Usual for hard surfaces, long distances - knee and calf issues mainly. For the
knee we had ligaments going, tears in calf, no ankles though and exhaustion.
Most carried old injuries of some sort. I'm not sure if lack of conditioning
could explain it. My reckoning with some other experienced distance movers put
it down to _"knowing"_ the limits of how far you could push yourself at any
given time.

The two that ran all or pretty much most of the running leg, Dave (ex-forces)
seen here on the left ~
[http://www.flickr.com/photos/bootload/4566748995/in/set-7215...](http://www.flickr.com/photos/bootload/4566748995/in/set-72157623824592307/)
and Steve (serious amateur athlete), seen here in the white top/shorts ~
[http://www.flickr.com/photos/bootload/4566748995/in/set-7215...](http://www.flickr.com/photos/bootload/4566748995/in/set-72157623824592307/)
I would class as both as serious athletes who would have done marathons before
& could push on 15-20km/day running on hard surfaces in late 20 to low-mid 30
celsius, NSW outback heat, day after day.

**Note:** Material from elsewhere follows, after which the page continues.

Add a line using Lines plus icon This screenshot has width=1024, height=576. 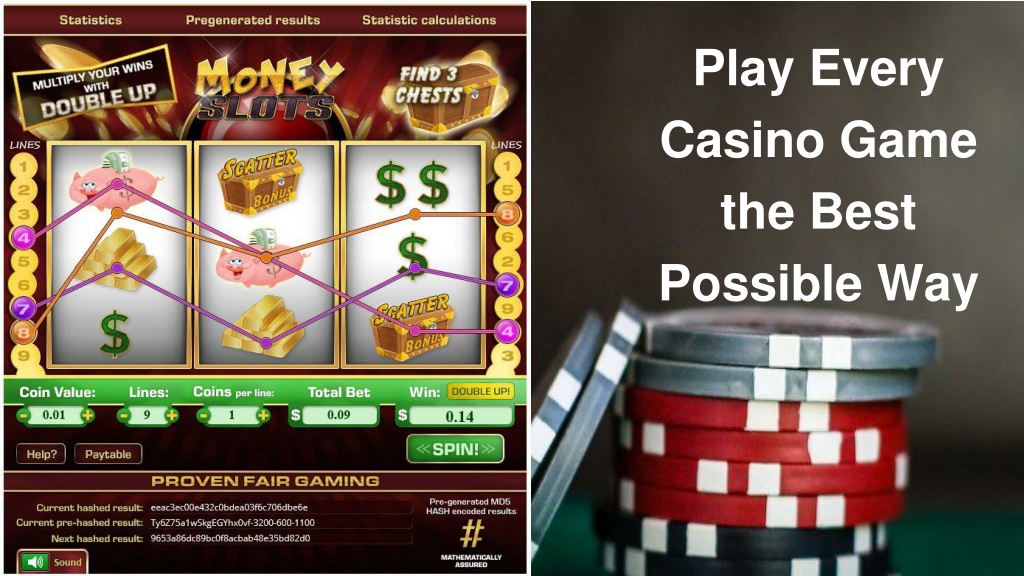pos(172,415)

I think myself, Dave and Steve are the only ones who did the entire distance
without some sort of injury.

------
js2
I have complered four marathons with times of 4:22, 4:15, 3:56, and 3:36. Only
the last of those really felt like I "ran" the marathon. It required an
average of 42 miles/week of training (peak week of 60 miles) for 16 weeks.

So, sure, go complete a marathon, it's a great experience. But if you want to
truly "run" a marathon, for god's sake, do it right.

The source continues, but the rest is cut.